BEGIN Material provided

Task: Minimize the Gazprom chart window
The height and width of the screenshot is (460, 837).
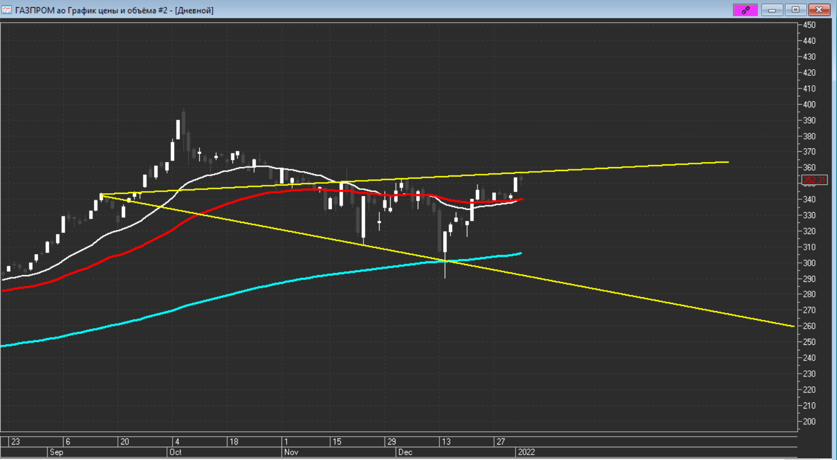Action: [772, 10]
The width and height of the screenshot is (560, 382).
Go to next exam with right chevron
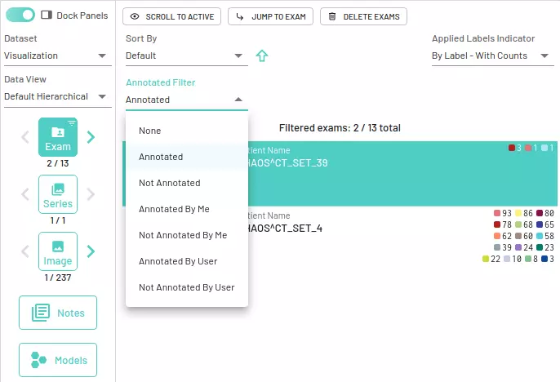pyautogui.click(x=91, y=137)
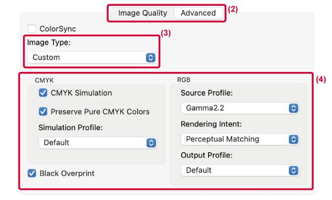
Task: Toggle the CMYK Simulation checkbox
Action: [x=43, y=93]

END Material provided

Nothing but the records themselves, exact and complete, should be returned; leave the pictures out.

Task: Minimize the Gazprom chart window
The height and width of the screenshot is (460, 837).
Action: [772, 10]
The width and height of the screenshot is (560, 382).
Go to next exam with right chevron
pyautogui.click(x=91, y=137)
Task: Toggle the CMYK Simulation checkbox
Action: [x=43, y=93]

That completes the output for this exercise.